Para coexistir, la humanidad se ha inventado una serie de reglas, pero en algún punto, nos hemos dejado absorber por ellas, borrando de nosotros mismos el sentido de lo que ser humano significa. Procurando el control sobre las cosas, nos hemos obsesionado con el poder del mando, derivando en la superioridad de algunos y la servidumbre de otros. El orden debe existir para dirigir, no para limitar.

La educación seguirá siendo factor de discriminación mientras sea una ventaja y no una herramienta para concientizar; la salud se mantendrá como un privilegio en tanto los servicios públicos sigan estando por debajo de los privados; el color de la tez se mantendrá como un generador de racismo mientras no se admitan todas las razas como iguales. Los tiempos actuales exigen una respuesta tenaz y firme, y las marchas y los gritos, y los incendios y los golpes, son reflejo de la impotencia, del cansancio, de la opresión.

Y sí, todos ellos violentan el orden civil, pero fue ese orden el que primero violó su dignidad, su libertad, su vida; no hay una manera correcta de protestar y exigir justicia, como no hay violación que deba quedar impune y silenciada. Porque hace uno días, cuando un hombre negro murió en manos de la prepotencia de un hombre de piel blanca (si aún se le puede considerar hombre por matar de aquella manera), y aunque hoy su nombre sea el lema de los que se alzan, no se trata de un caso aislado, sino de toda una diversidad de personas que han sido discriminadas y violentadas por décadas, durante siglos. 
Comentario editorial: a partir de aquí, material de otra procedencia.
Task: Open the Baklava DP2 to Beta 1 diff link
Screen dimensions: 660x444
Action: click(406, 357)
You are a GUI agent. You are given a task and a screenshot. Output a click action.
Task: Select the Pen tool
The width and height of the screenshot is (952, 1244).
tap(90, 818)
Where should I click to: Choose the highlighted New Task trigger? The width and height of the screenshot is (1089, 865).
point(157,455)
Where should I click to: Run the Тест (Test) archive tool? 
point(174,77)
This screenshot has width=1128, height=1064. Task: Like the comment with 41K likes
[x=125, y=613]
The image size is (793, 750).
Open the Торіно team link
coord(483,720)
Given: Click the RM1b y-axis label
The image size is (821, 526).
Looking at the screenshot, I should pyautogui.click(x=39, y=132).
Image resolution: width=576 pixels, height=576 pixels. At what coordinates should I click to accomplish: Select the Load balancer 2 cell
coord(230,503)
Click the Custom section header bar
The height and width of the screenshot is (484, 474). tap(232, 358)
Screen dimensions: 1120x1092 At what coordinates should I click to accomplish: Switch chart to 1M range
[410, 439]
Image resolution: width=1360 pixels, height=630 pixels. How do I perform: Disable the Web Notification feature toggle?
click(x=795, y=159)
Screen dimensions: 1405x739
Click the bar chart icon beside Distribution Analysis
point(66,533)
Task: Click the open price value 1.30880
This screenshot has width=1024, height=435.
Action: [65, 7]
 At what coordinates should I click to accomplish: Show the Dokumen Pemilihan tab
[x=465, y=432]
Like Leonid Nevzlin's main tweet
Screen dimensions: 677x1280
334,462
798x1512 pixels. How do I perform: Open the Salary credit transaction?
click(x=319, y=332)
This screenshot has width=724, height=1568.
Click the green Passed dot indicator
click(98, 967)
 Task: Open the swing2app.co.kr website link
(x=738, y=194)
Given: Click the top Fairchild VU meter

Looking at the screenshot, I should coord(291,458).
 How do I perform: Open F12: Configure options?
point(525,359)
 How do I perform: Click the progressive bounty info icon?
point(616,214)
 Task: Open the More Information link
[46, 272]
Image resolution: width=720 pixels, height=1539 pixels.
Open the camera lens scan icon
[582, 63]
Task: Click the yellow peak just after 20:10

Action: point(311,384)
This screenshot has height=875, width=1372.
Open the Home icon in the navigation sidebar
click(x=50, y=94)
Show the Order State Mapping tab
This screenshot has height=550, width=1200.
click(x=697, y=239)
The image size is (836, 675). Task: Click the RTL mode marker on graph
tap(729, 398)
Sin perder de vista la pandemia que atravesamos, es importante preguntarnos, cuál es la realidad a la que queremos regresar. Los meses de aislamiento nos han hecho añorar la vida que se tenía antes de vernos obligados al confinamiento, pero ¿qué vida era esa? La de un planeta contaminado, que en nuestra ausencia comenzaba a sanar; la de una sociedad donde las clases más bajas se han sentido timadas y olvidadas cuando han tenido que elegir entre el trabajo y la salud; la de una civilización que se ha concentrado tanto en mantener el control sobre todo y sobre todos, que hemos perdido nuestra humanidad. ¿A esa realidad queremos volver, a la que le arrebató la vida a George Floyd, la que desprecía sus orígenes indígenas, la que olvida todos los crímenes?